The class will have a midterm exam and as well as a final examination during exams week. If you have a legitimate conflict with the scheduled time for either examination, contact the staff to arrange an alternate time. You may bring two double-sided 8.5"x11" pages of notes with you to the midterm and the final exam; other than that, exams are closed-book.

Regrades

We sometimes make mistakes in grading, both on projects and exams, and we are happy to correct these if you point out the error. To request a regrade, use the Regrade interface on the class Gradescope page. Regrade requests must be submitted within 5 days after we send out the grades for a project or exam.

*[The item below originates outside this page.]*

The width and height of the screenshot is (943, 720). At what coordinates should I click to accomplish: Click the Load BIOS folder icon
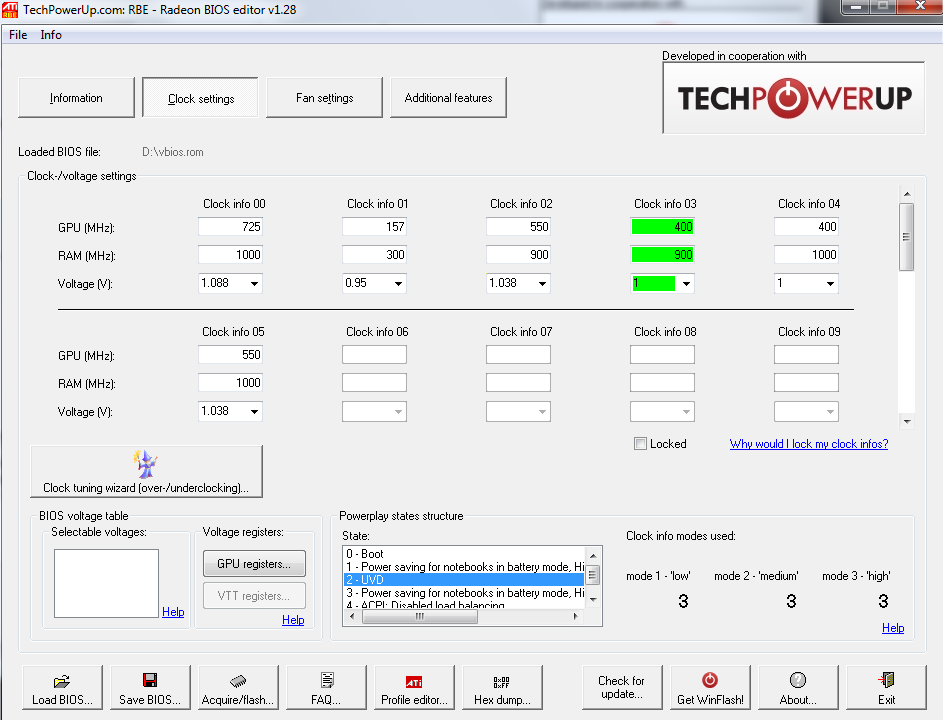click(x=62, y=681)
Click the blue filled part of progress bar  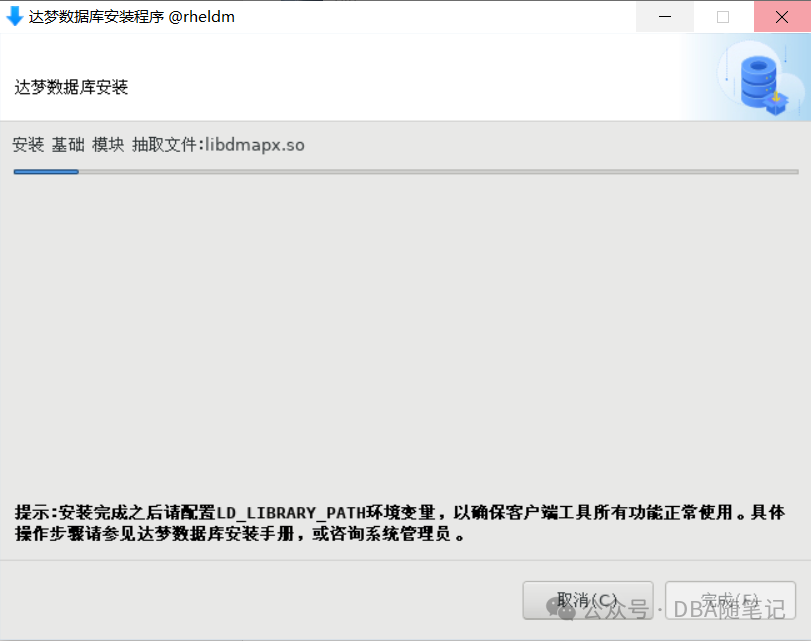(46, 172)
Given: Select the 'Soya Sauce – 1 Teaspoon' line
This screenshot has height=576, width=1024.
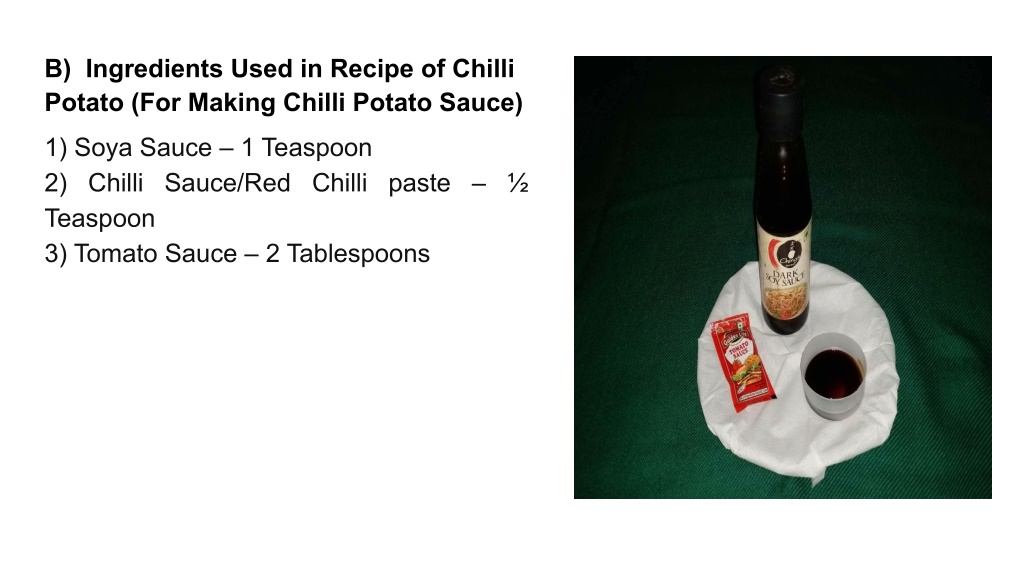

Regrade requests should focus on errors (i.e., something we thought was wrong but actually was right, or you believe we misunderstood your work). There may be situations where you agree you made an error but disagree about the number of points deducted; unfortunately, we cannot change your score in these situations, because it would require a change in the grading rubric and thus require us to regrade all of the projects or exams.

Grading Policy

Grades for the class will be determined as follows:

  • Projects: 55%
  • Midterm Exam: 15%
  • Final Exam: 30%

Students with Disabilities

Stanford is committed to providing equal educational opportunities for disabled students. Disabled students are a valued and essential part of the Stanford community. We welcome you to our class.

If you experience disability, please register with the Office of Accessible Education (OAE). Professional staff will evaluate your needs, support appropriate and reasonable accommodations, and prepare an Academic Accommodation Letter for faculty. To get started, or to re-initiate services, please visit oae.stanford.edu.

If you already have an Academic Accommodation Letter, we invite you to share your letter with us. Academic Accommodation Letters should be shared at the earliest possible opportunity so we may partner with you and OAE to identify any barriers to access and inclusion that might be encountered in your experience of this course.